*Your assignment:* Which of the lines below contain the string "slider"? Pull each one out of the data.

Study material Block Start

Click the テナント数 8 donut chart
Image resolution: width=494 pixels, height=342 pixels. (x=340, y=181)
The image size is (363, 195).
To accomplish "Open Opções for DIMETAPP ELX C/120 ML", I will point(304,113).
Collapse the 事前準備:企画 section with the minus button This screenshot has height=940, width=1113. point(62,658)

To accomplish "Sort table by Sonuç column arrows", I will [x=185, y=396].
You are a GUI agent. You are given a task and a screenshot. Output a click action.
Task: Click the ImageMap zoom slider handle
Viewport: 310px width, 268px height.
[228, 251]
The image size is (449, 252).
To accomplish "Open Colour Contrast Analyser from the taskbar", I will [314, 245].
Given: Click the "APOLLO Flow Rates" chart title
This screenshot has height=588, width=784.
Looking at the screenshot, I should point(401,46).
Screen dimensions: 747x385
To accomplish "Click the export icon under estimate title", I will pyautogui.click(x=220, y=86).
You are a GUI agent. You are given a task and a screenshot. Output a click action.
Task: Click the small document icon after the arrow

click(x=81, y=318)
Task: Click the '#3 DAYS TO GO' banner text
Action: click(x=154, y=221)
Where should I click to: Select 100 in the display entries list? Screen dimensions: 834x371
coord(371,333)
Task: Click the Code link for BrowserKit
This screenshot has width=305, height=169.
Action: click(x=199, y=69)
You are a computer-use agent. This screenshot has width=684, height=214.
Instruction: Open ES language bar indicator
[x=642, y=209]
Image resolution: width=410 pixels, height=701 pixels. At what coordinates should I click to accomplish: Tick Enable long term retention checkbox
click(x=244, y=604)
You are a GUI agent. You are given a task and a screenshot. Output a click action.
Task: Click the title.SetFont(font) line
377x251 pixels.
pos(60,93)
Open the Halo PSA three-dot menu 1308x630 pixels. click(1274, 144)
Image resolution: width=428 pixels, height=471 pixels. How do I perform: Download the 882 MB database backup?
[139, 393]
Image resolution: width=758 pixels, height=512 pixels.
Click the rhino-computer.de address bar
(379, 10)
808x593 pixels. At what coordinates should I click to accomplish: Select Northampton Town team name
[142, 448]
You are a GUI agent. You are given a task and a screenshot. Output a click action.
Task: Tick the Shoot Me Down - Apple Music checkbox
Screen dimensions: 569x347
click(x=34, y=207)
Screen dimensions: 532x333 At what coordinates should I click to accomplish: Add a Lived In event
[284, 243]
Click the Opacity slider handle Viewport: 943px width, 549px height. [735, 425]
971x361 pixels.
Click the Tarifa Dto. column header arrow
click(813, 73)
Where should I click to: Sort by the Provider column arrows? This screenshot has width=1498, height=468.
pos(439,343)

Study material Block End

*Exercise response:*
Task: Click the ImageMap zoom slider handle
Click the Opacity slider handle Viewport: 943px width, 549px height. [735, 425]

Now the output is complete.